### Selected extract
################
My multicore Solr on Ubuntu 10.04 has proven to be one of my most popular posts yet.  Seeing the success of that post I decided it was time to show how to get the latest version of Solr up and running on Ubuntu 10.04.  As of this writing the latest version of Solr is 3.4.0.

Before we get started you should read and follow my previous post because I borrow all of the config settings from Ubuntu’s Solr 1.4 packages.  The default config settings from the Ubuntu maintainers is still a decent starting point with Solr 3.4.  Once finished you can safely remove the old Solr 1.4 package if you want to.

With a working Solr 1.4 installation in place, we can get started on getting Solr 3.4 running.  You can change some of the following paths if you want, just remember to change them in all of the appropriate places.  Everything you’re about to see should be done as the root user.

Create some required paths

mkdir /usr/local/share/solr3
mkdir /usr/local/etc/solr3
mkdir -p /usr/local/lib/solr3/data

Next, re-own the data dir to the proper user

chown -R tomcat6.tomcat6 /usr/local/lib/solr3/data

Download the latest version of Solr

You can get the latest version of Solr from http://lucene.apache.org/solr/ and extract the files into root’s home directory.

wget http://mirrors.axint.net/apache//lucene/solr/<version>/apache-solr-<version>.tgz
tar zxvf apache-solr-<version>tgz

Extract the war Solr war file

Extract the Solr war file into a location.  You may need to install the unzip utility with apt-get install unzip.

cd /usr/local/share/solr3 
unzip /root/apache-solr-<version>/dist/apache-solr-<version>.war

Install additional libs

There are a few other libs included with the Solr distribution.  You can install anything else you need, I specifically need to have the dataimporthandler add ons.

cp /root/apache-solr-3.4.0/dist/apache-solr-dataimporthandler-* WEB-INF/lib/

Configure Multicore

If you want to have multicore enabled you’ll need to perform the following actions.  The rest of this post assumes you have copied this file and will require you to make some changes to support multicore.  I’ve marked steps that can be skipped if you also wish to skip the multicore functionality.

Copy in the multicore config file:

cp /root/apache-solr-3.4.0/example/multicore/solr.xml .

You should now edit the solr.xml file at this point, doing the following:

  • Set persistent to true
  • Remove entries for core0 and core1

Next, change the ownership and permissions so that tomcat is able to modify this file when needed

chown tomcat6.tomcat6 /usr/local/share/solr3
chown tomcat6.tomcat6 /usr/local/share/solr3/solr.xml

Copy existing config files

This is where we’re going to borrow some files from Ubuntu’s Solr package maintainer.

cd /usr/local/etc/solr3
cp -av /etc/solr/* .
################
(Rows of pointing data)
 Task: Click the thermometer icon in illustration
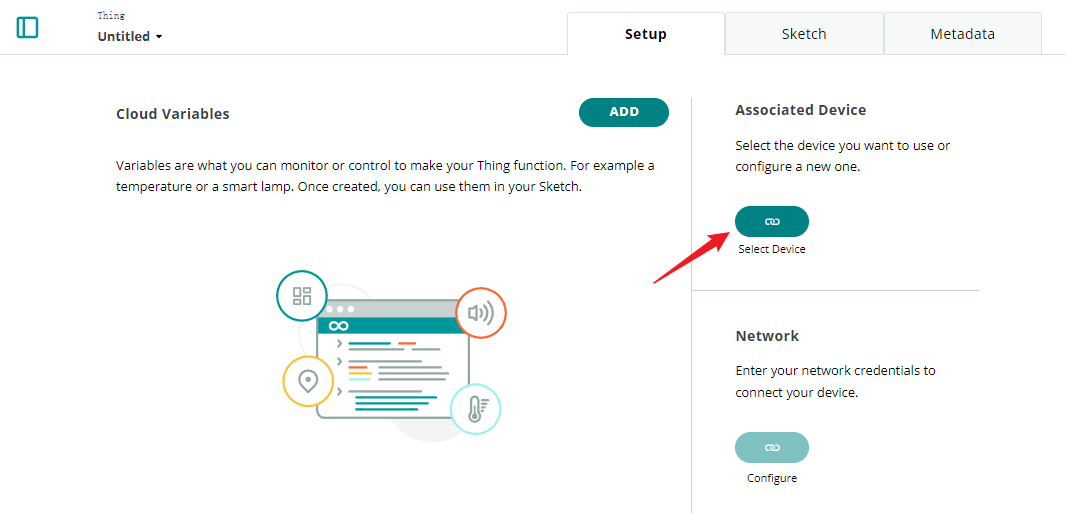[476, 408]
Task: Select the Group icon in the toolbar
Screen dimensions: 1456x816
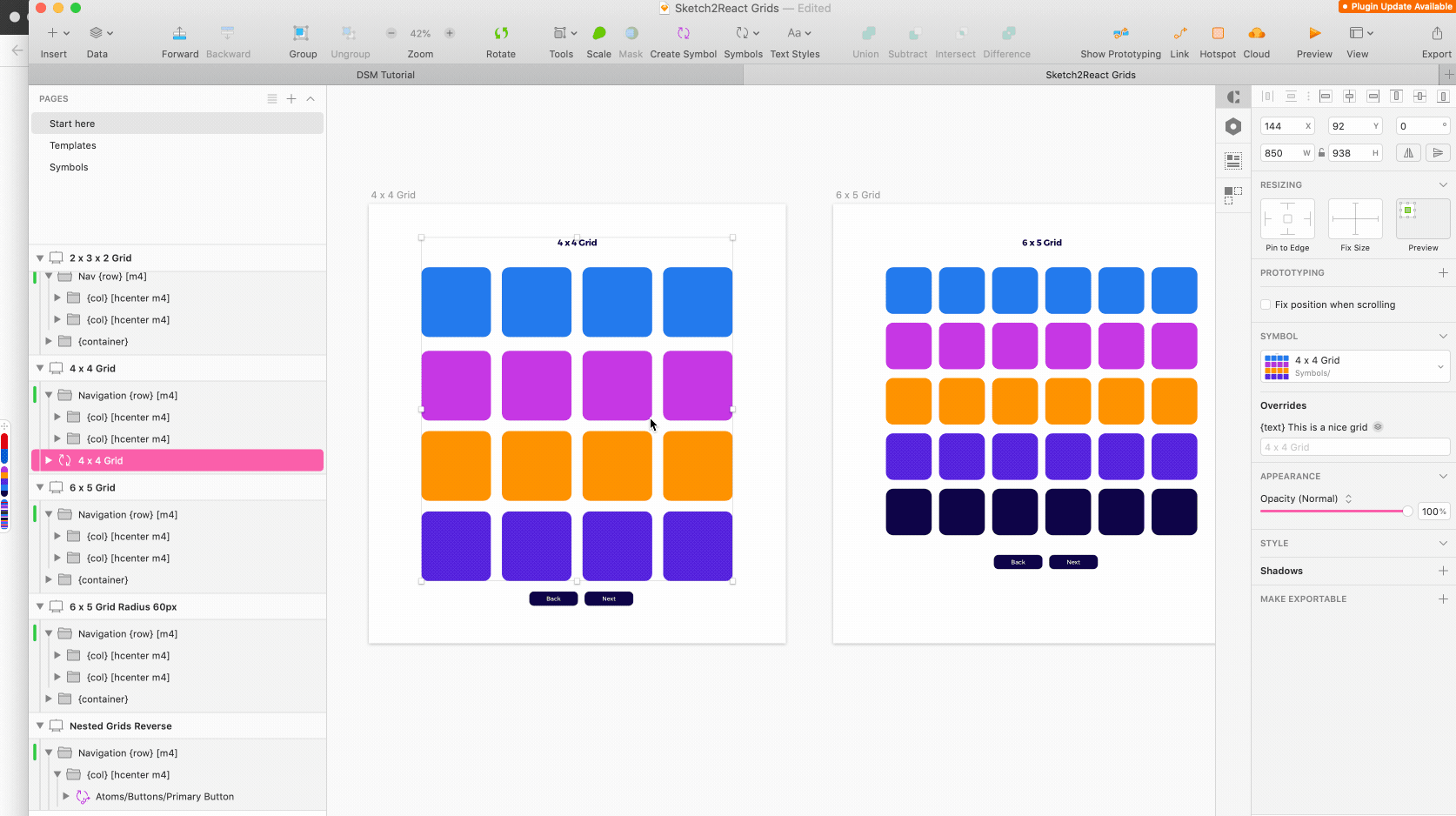Action: [x=301, y=32]
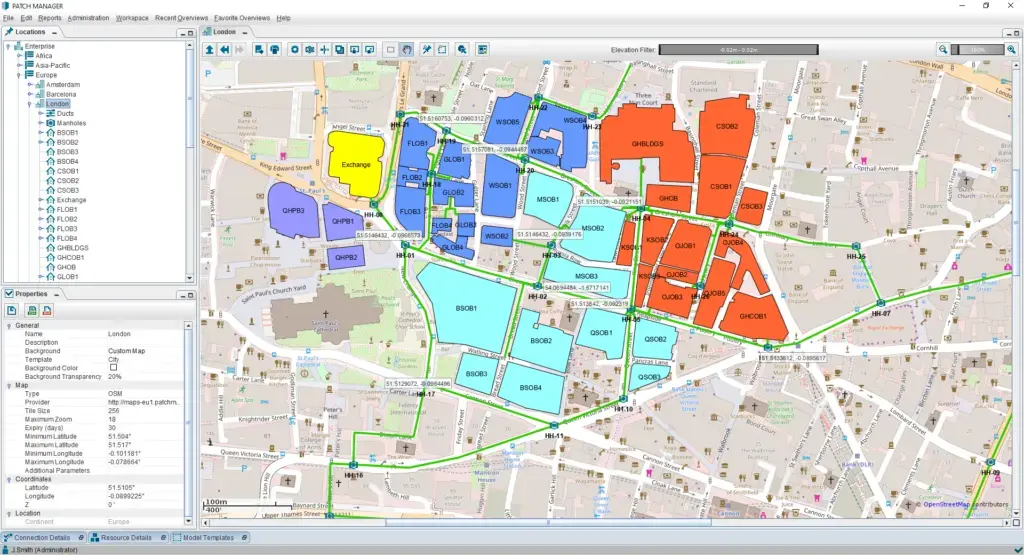The height and width of the screenshot is (555, 1024).
Task: Adjust the Elevation Filter slider
Action: click(x=738, y=49)
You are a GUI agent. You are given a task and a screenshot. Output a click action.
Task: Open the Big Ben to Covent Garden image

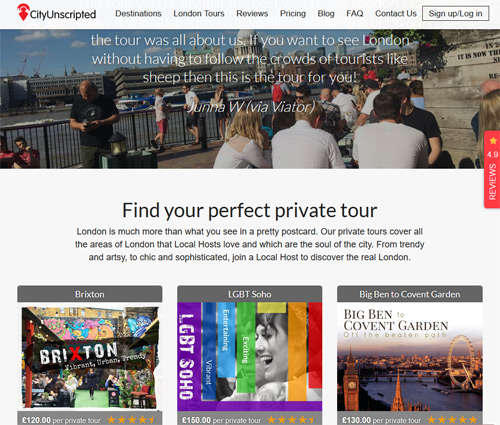click(410, 357)
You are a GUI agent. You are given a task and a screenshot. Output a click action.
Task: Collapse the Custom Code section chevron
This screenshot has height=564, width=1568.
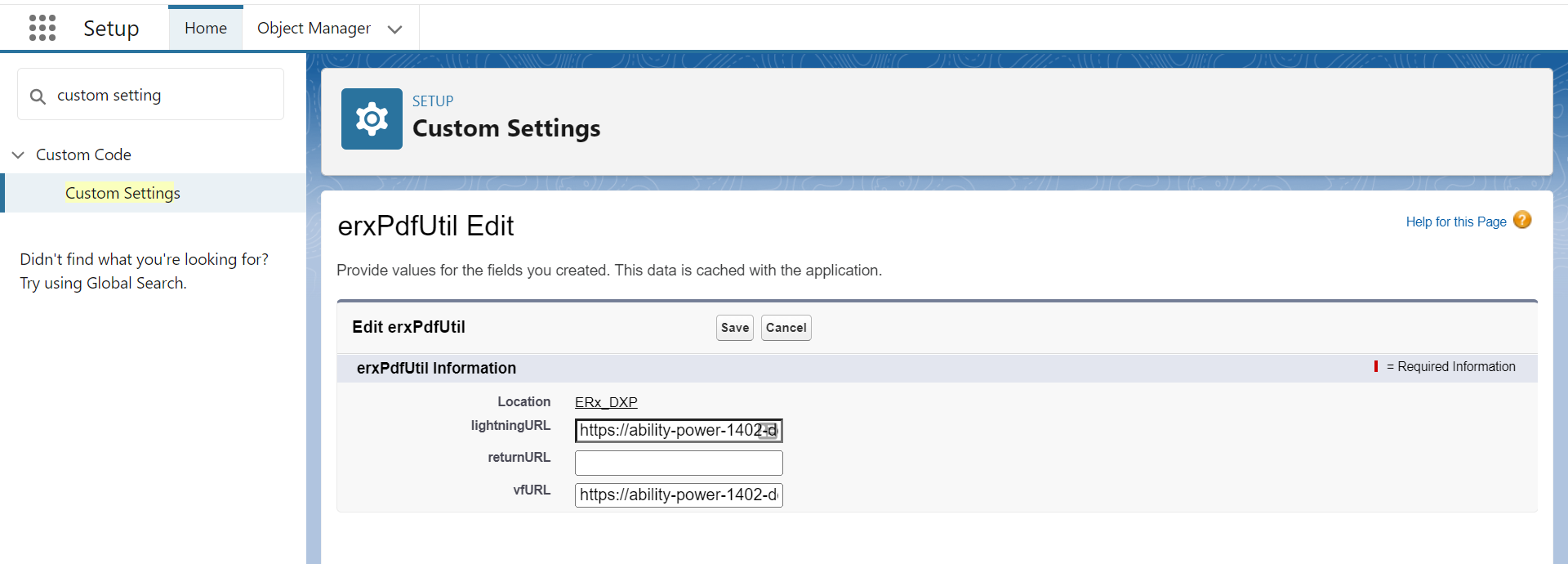[x=18, y=154]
################
### Objective
Reproduce the Solr installation guide from "chown -R tomcat6.tomcat6" to "apt-get install unzip.", swapping "unzip utility" for "unzip package".

### The reply
chown -R tomcat6.tomcat6 /usr/local/lib/solr3/data

Download the latest version of Solr

You can get the latest version of Solr from http://lucene.apache.org/solr/ and extract the files into root’s home directory.

wget http://mirrors.axint.net/apache//lucene/solr/<version>/apache-solr-<version>.tgz
tar zxvf apache-solr-<version>tgz

Extract the war Solr war file

Extract the Solr war file into a location.  You may need to install the unzip package with apt-get install unzip.